Given records Block Start

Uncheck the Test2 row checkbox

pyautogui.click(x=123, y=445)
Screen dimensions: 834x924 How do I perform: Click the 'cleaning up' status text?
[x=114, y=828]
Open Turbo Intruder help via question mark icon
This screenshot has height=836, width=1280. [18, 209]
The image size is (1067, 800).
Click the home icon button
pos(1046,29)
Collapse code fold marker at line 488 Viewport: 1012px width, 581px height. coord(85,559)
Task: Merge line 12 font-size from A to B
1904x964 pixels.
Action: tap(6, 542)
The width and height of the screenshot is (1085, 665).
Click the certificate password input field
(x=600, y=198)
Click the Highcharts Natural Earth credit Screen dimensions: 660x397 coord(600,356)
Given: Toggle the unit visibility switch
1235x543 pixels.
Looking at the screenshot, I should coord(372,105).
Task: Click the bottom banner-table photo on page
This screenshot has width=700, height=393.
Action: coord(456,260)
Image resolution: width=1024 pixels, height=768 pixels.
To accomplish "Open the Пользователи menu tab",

Given records Block End

▶ **What the exercise asks**: The lines you return should be those above that contain the word "Task", every one of them.

▶ **Written response**:
Task: Merge line 12 font-size from A to B
Task: Click the bottom banner-table photo on page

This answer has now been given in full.